After that, the two of us stopped talking and Ida started begging me for a song. “Okay, okay.” I said. It wasn’t raining, but I just sang what popped in my head. “It’s raining, it’s pouring. The old man is snoring.
He went to bed and he bumped his head and didn’t wake up in the morning.”
The girls giggled and made snoring noises the rest of the way to church. It was a silly song, but if you stopped and thought about it, there wasn’t anything funny about the words.
At church Leroy parked beside Ralph Settlemyre’s truck. I used to ride in the back of that truck when me and Pop went night-fishing with Ralph and Calvin. That seemed like a really long time ago. I tried to catch up with Calvin on the way to Sunday school, but by the time I got there he was talking to the other fellows about turkey hunting with his daddy.
It seemed like I couldn’t turn around without somebody rubbing my nose in the fact that I didn’t have a father anymore. I knew it wasn’t what they intended. It’s just the way it was.
At least when Pop was alive we could go out together and make it look like we were a regular family. Some days we just gussied up and went to church, pretending.

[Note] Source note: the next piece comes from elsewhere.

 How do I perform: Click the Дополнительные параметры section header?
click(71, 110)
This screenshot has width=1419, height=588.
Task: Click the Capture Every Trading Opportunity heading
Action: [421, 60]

After Sunday school we all filed into church and sat with our families. Reverend Price announced that Lottie Scronce’s second son had just been drafted into the army. He prayed for the Scronce boys to be safe and for all the people who were called to serve.
“Each of us must be prepared to defend freedom however we’re needed,” said the reverend. He started in on how bad the world was these days with Hitler slaughtering millions of people. Italy was right there helping him, and Japan was every bit as greedy as Germany, the way they were trying to take over China and all the other Orientals.
I could almost hear Pop grumbling over Sunday dinner. “Another doomsday sermon,” he’d say—if only he were still here. That’s what he called it whenever Reverend Price preached about the world coming to an end.
While the reverend preached, I spotted a rubber band on the floor under the pew in front of me. I reached down and picked it up. It gave me something to fiddle with. During the closing prayer, when most people had their eyes closed, I looked at Ann Fay sitting two rows ahead of me. She had her head against her daddy’s shoulder.